O caso de Ramón Sampedro mobilizou consciências e levou ao conhecimento da população espanhola um grave problema social que não fora abordado por impedimentos religiosos ou éticos. Recentemente houve outros exemplos que contribuíram para aumentar a sensibilização popular para a aspiração a uma morte digna.

Ángel Hernández é um desses casos. Em abril do ano passado ajudou a sua mulher, María José Carrasco, vítima de esclerosos múltipla que lhe impedia qualquer movimento e lhe causava dores insuportáveis, a tomar uma dose de pentobarbital sódico, que lhe tirou a vida. María José exprimira inúmeras vezes aos seus próximos, incluindo ao marido Ángel, o desejo de acabar com o sofrimento.

“Morrerei quando Deus quiser”, garante um ativista anti-eutanásia diante do Parlamento espanhol
Marcos del Mazo/getty images

Hernández, que esteve prestes a ser preso por ter ajudado a companheira a morrer, é hoje um homem satisfeito e relaxado, como declara ao Expresso: “Por fim começarei o luto e deixarei María José ir-se aos poucos dos meus pensamentos, porque a tenho constantemente na cabeça. Quis que fosse assim para poder continuar a lutar”. Recorda, face aos sectores que se opõem à regulação agora aprovada, que “a eutanásia é um direito, não uma obrigação”.

Se uns celebram o avanço nos direitos sociais, há sectores que anteveem calamidades de toda a índole. Lourdes Méndez, porta-voz parlametar para a saúde do partido de ultradireita Vox, assegurou aos jornalistas que “a norma instaurará em Espanha a indústria da morte, como resposta a um sistema de pensões quebrado”. Méndez segue a linha traçada marcada pelos dirigentes do partido, que qualificam a nova lei de “criminosa” e anunciam que recorrerão para o Tribunal Constitucional.

A tese do Vox, segundo interpreta Pablo Echenique, líder parlamentar da aliança Unidas Podemos (UP, esquerda radical, sócio dos socialistas na coligação de Govenro), é: “Para o Vox, a lei visa cortar custos através de um genocídio de idosos”. Além do Vox, votaram contra a lei o Partido Popular (PP, centro-direita) e os seus aliados da União do Povo Navarro (UPN).

“Legislar por cima das crenças”

A favor manifestaram-se o Partido Socialista Operário Espanhol (PSOE, centro-esquerda), a UP, as forças independentistas catalãs e bascas e os nacionalistas de origem cristã do Partido Nacionalista Basco (PNV). Um dos seus porta-vozes, Joseba Aguirretxea, afirmou ao Expresso que “é necessário legislar por cima das crenças de cada um”. Também o Cidadãos (Cs, centro-direita liberal), votou pela lei.

Segundo o presidente do PP, Pablo Casado, “nunca houve exigência social” suficiente para regular este assunto. Considera, como o Vox, que teria sido mais justo dedicar esforços a melhorar o sistema de cuidados paliativos já em vigor. As sondagens dos institutos mais credíveis demonstram uma visão clara dos espanhóis nesta matéria.

▬▬▬

▶ [Enunciado]: Transcreva do texto sobre a lei da eutanásia em Espanha tudo desde "Segundo o presidente" até "espanhóis nesta matéria.", inclusive.

▶ [Material recolhido]:

▬▬▬

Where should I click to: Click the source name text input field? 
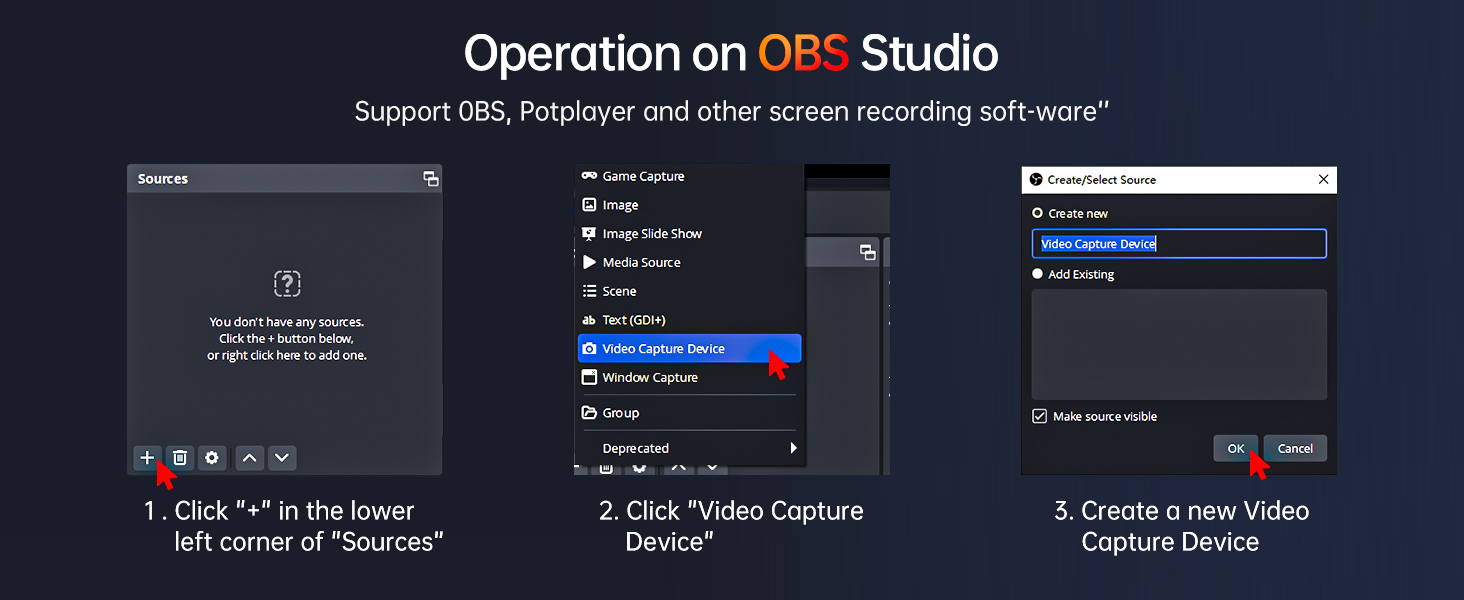(1178, 243)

▬▬▬

▶ [A sua resolução]:
Segundo o presidente do PP, Pablo Casado, “nunca houve exigência social” suficiente para regular este assunto. Considera, como o Vox, que teria sido mais justo dedicar esforços a melhorar o sistema de cuidados paliativos já em vigor. As sondagens dos institutos mais credíveis demonstram uma visão clara dos espanhóis nesta matéria.